A lifelong resident of the  Upper West Side of Manhattan, I’ve been active as a neuro-psychiatrist, artist and poet.  Since the early years of this century, I’ve downsized my medical practice to concentrate more on poetry writing and sculpting clay.

I love to walk.  Word-songs and art ideas accompany my steps.  Litter—smashed soda cans with straws, sea shells, driftwood, leaf shadow, anything can find its way into mixed media sculpture, mobiles, collage/assemblage, photo collages, or aquarelles.   Poetry is inseparable from art, both a release and a call to see what lurks beneath the surface.

My book length epic poem, They clasp my Hand, (TheodorKramerVerlag), floats my mobile, Deep spirits on the cover.

A wonderful book of poems.  I am finding such resonance with them, writes Edmund de Waal, best-selling author of The Hare with the Amber Eyes.

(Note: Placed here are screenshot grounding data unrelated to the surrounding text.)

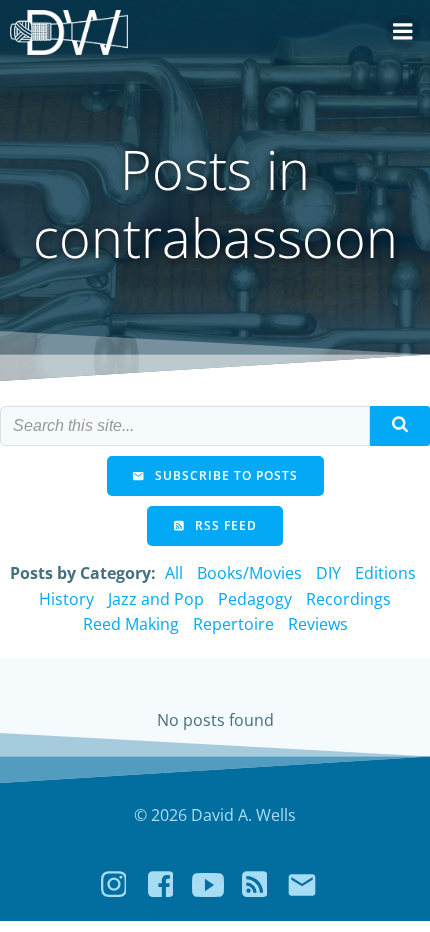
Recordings (348, 599)
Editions (385, 573)
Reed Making (131, 624)
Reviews (318, 624)
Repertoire (233, 624)
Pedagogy (255, 599)
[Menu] (403, 32)
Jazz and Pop (156, 599)
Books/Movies (249, 573)
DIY (328, 573)
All (174, 573)
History (66, 599)
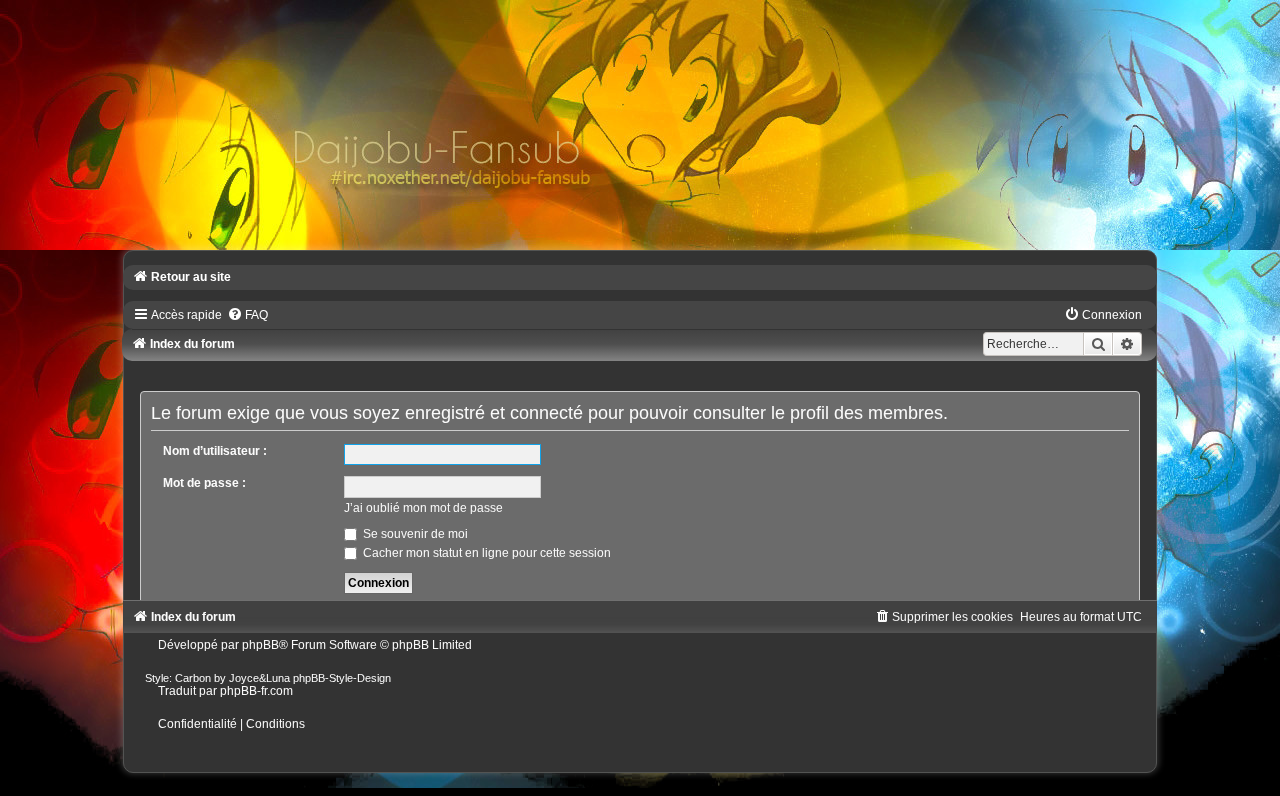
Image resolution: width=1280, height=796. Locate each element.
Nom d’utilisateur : (215, 451)
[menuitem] (247, 315)
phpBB (260, 645)
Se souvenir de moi (414, 534)
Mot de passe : (204, 483)
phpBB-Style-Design (342, 678)
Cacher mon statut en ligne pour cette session (485, 553)
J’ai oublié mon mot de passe (423, 508)
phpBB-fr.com (256, 691)
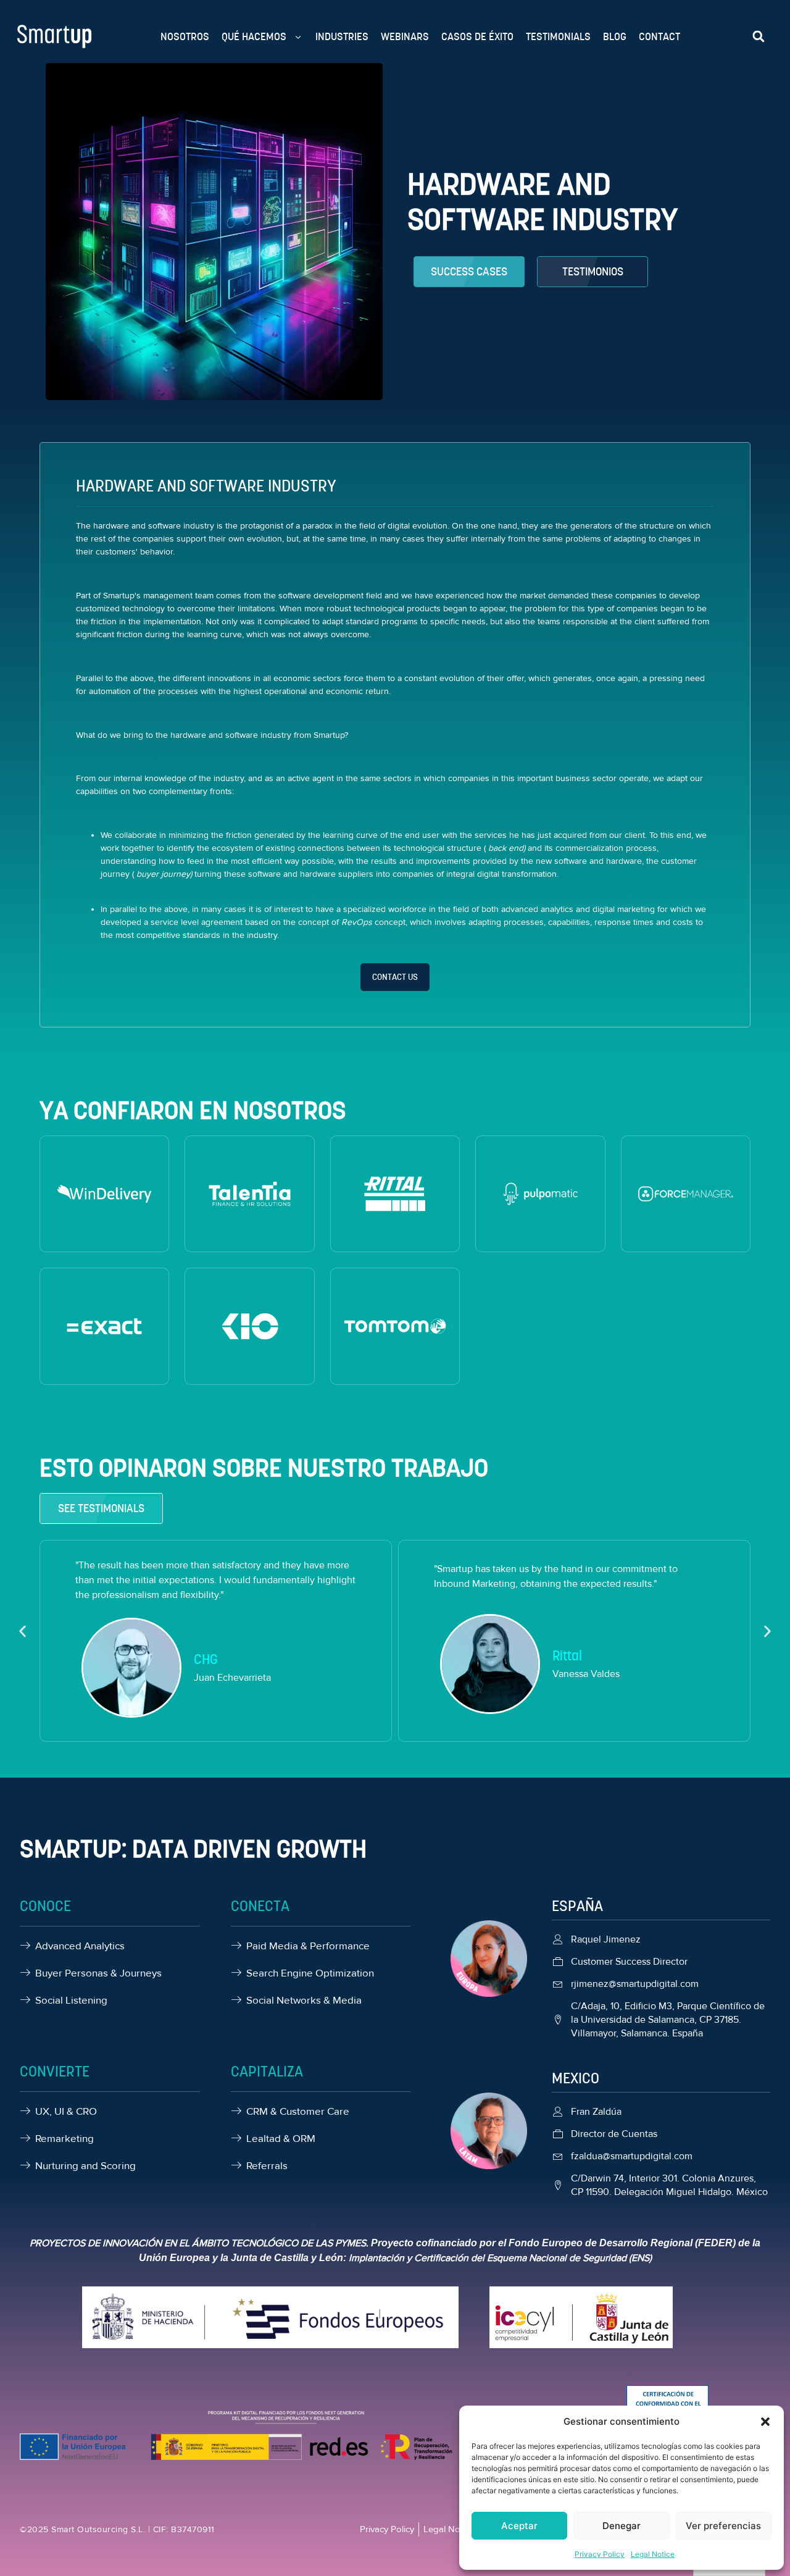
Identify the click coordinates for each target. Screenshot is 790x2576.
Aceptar (519, 2526)
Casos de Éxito (477, 36)
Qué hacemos (254, 36)
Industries (341, 36)
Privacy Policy (600, 2554)
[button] (765, 2421)
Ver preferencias (723, 2526)
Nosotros (184, 36)
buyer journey (162, 874)
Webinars (405, 36)
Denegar (621, 2526)
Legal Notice (653, 2554)
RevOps (355, 922)
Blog (614, 36)
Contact (659, 36)
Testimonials (558, 36)
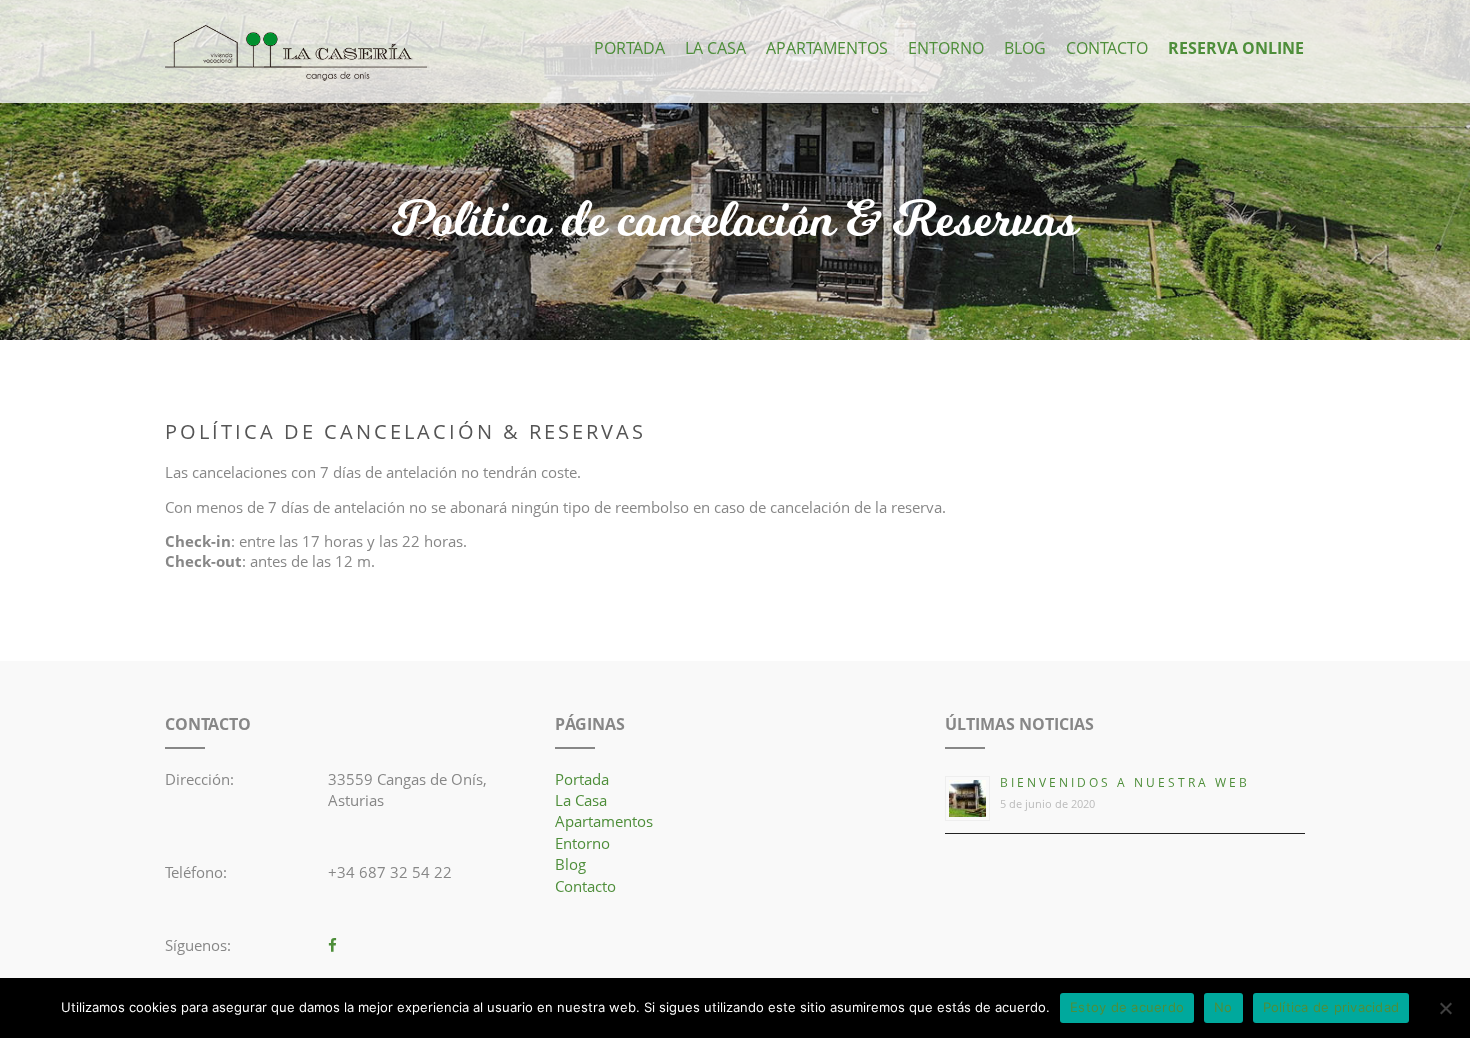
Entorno (946, 48)
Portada (629, 48)
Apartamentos (827, 48)
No (1223, 1007)
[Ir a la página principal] (296, 54)
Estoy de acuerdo (1127, 1007)
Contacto (1107, 48)
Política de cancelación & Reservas (735, 222)
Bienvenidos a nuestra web (1125, 782)
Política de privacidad (1331, 1007)
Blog (1025, 48)
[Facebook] (332, 945)
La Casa (715, 48)
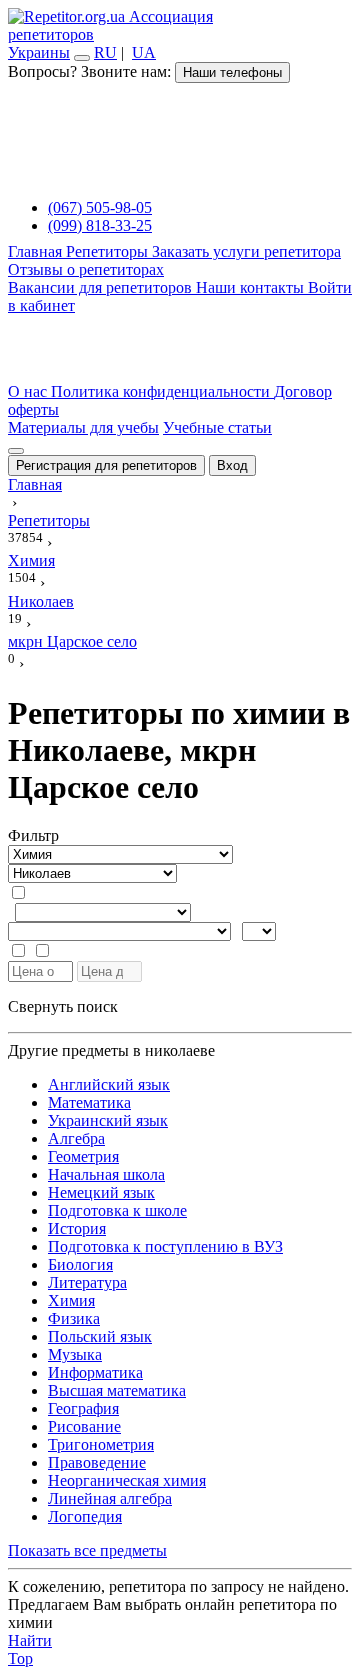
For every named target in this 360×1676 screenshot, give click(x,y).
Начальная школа (106, 1174)
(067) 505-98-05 (100, 207)
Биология (80, 1264)
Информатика (95, 1372)
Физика (74, 1318)
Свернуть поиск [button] (63, 1006)
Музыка (75, 1354)
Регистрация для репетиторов (106, 465)
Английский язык (109, 1084)
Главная (37, 251)
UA (144, 52)
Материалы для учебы (83, 427)
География (83, 1408)
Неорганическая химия (127, 1480)
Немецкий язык (101, 1192)
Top (20, 1658)
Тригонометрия (101, 1444)
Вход (232, 465)
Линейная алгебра (110, 1498)
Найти (30, 1640)
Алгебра (76, 1138)
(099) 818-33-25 (100, 225)
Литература (87, 1282)
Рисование (84, 1426)
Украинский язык (108, 1120)
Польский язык (100, 1336)
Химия (71, 1300)
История (77, 1228)
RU (105, 52)
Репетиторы (109, 251)
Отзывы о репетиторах (86, 269)
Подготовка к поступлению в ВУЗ (165, 1246)
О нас (29, 391)
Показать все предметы (87, 1550)
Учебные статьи (217, 427)
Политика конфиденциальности (162, 391)
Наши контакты (252, 287)
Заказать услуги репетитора (246, 251)
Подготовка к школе (117, 1210)
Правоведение (97, 1462)
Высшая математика (117, 1390)
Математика (89, 1102)
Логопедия (85, 1516)
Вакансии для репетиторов (102, 287)
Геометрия (83, 1156)
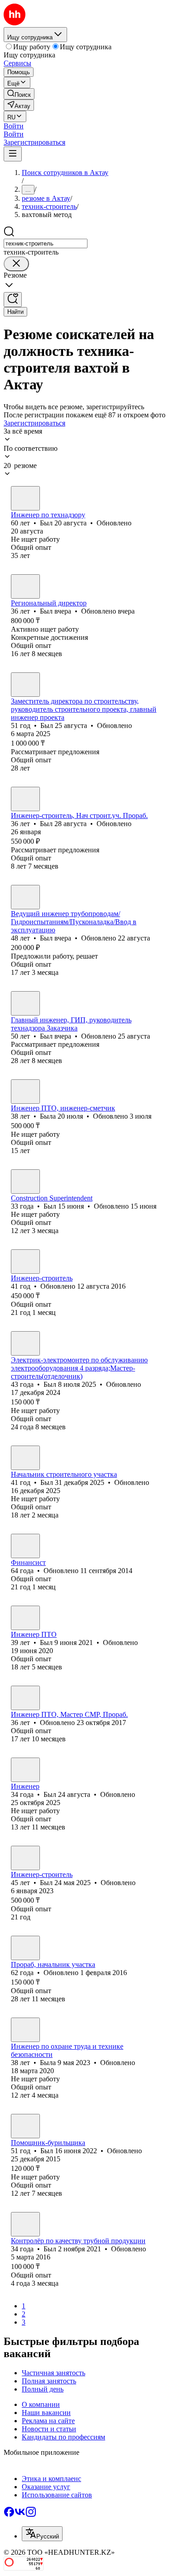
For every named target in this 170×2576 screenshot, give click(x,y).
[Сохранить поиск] (13, 299)
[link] (19, 93)
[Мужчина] (25, 498)
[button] (14, 126)
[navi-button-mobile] (13, 154)
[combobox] (45, 243)
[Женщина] (25, 1091)
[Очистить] (16, 263)
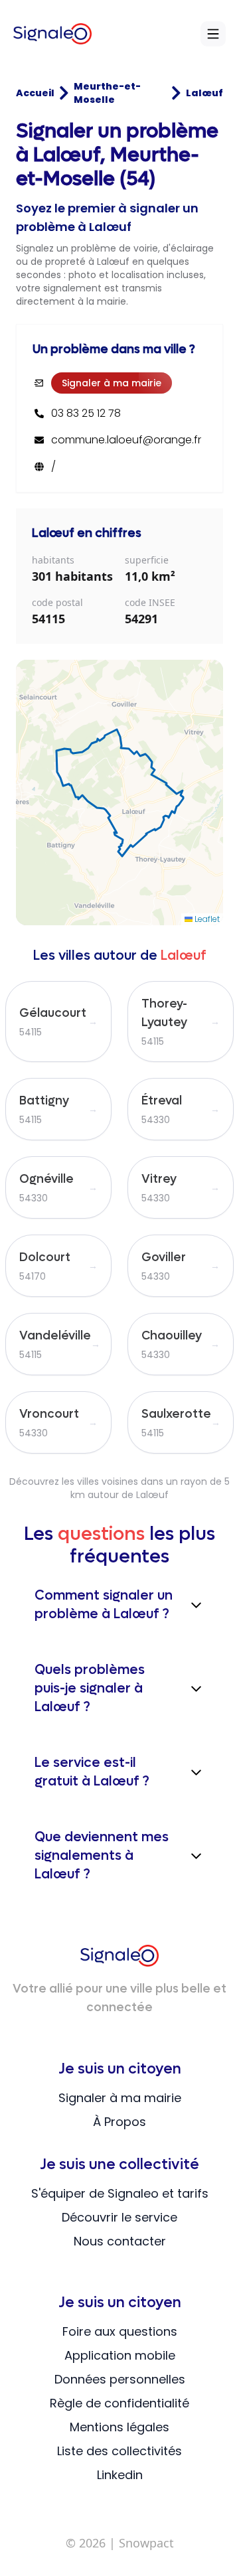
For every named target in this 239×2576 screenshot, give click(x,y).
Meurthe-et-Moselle (107, 93)
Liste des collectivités (119, 2451)
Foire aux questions (119, 2331)
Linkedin (120, 2474)
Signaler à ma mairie (111, 383)
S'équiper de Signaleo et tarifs (119, 2193)
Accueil (35, 93)
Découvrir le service (119, 2217)
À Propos (119, 2121)
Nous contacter (120, 2241)
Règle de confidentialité (119, 2403)
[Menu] (213, 33)
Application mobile (119, 2355)
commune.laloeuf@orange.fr (126, 440)
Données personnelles (119, 2379)
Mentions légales (119, 2427)
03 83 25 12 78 (86, 413)
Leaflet (206, 919)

Deeply emotional, and accessible, I bring my family from World War I through the Holocaust, escape to the US and the birth of my first grandchild. Against the background of fin de siécle Vienna we witness how the trauma of those lost and the brutality of dictatorship and war destroy generations and their connections to each other.  With stories of how I grew up as a child of refugees in New York City, the impact of my mother’s struggle to rebuild her shattered emergence as medical doctor and psychoanalyst in a new language and land, I celebrate the strength, hope and courage brought by those who came before her.

I am also an accomplished ceramicist and mixed media artist who has appeared in juried shows and private collections. “Writing is intimately bound up with my art work,” says the poet who is a regular contributor to online poetry platforms, including those who welcome politically inspired work. 

I am also a dedicated grandmother, I live with my husband, a playwright, on a small plot of land in Putnam County, New York. I write and lovingly create art,  as well as bountiful gardens inspired by the strength and courage of the stalwart souls who came before me.